■ **What is being asked**
Beginning with the first line, return the material verbatim and without pictures.

■ **Source material**
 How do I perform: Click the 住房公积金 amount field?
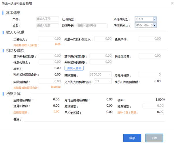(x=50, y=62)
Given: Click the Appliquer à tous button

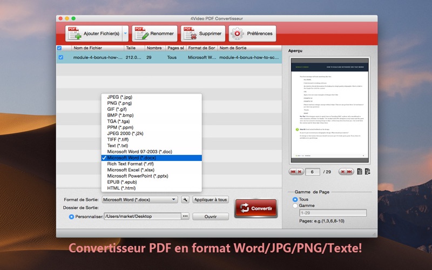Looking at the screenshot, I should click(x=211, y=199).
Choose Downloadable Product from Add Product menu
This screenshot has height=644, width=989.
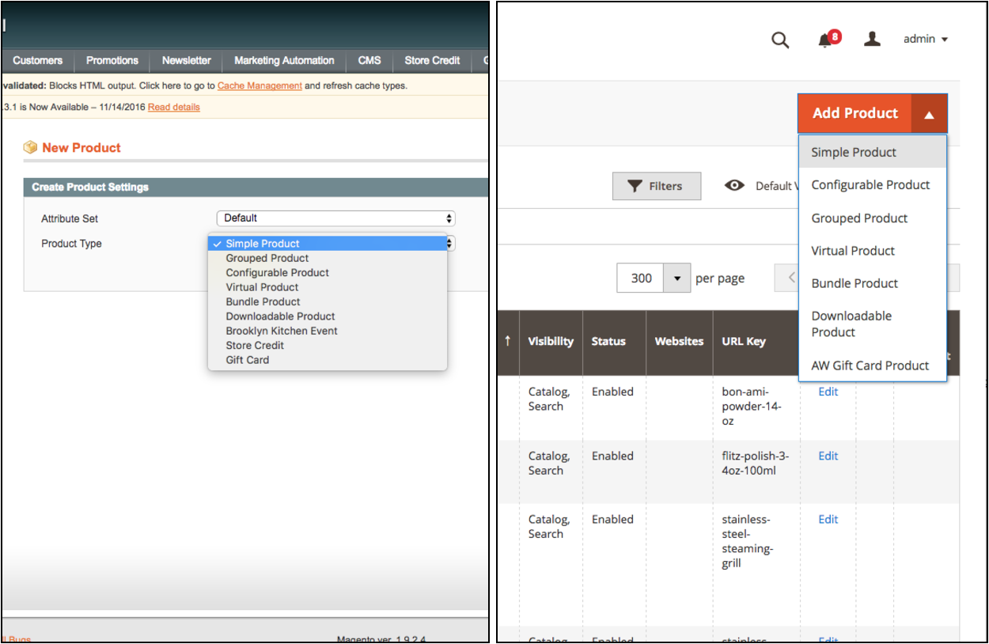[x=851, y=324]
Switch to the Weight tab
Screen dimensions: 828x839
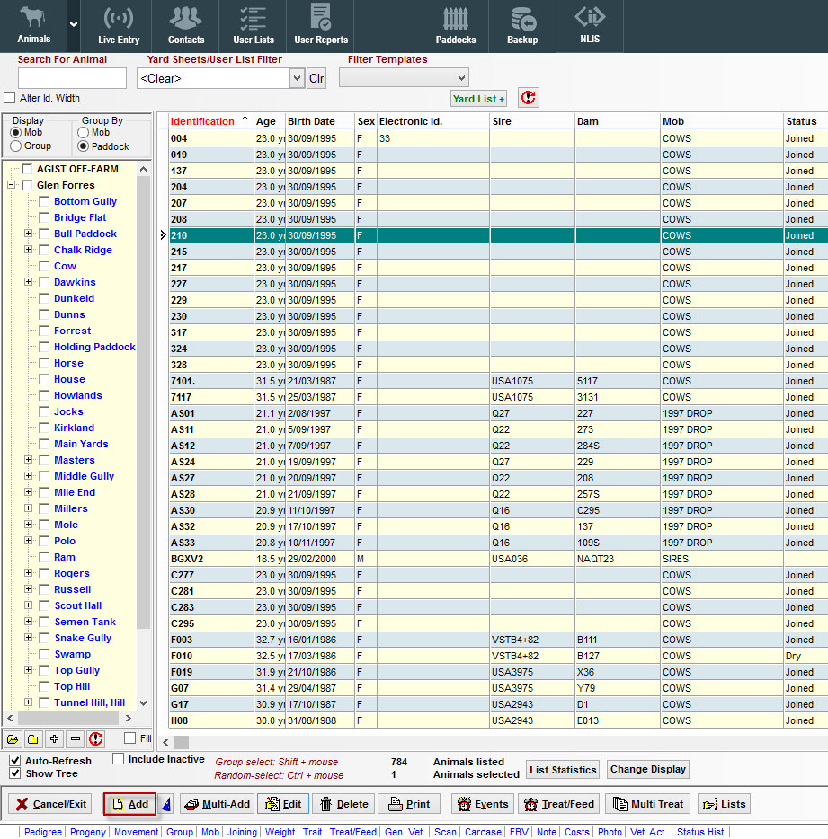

■ **Result**
 How do I perform: Click the 住房公积金 amount field?
(x=50, y=62)
Given: Click the Appliquer à tous button

Looking at the screenshot, I should click(x=211, y=199).
Choose Downloadable Product from Add Product menu
This screenshot has height=644, width=989.
[x=851, y=324]
Switch to the Weight tab
Screen dimensions: 828x839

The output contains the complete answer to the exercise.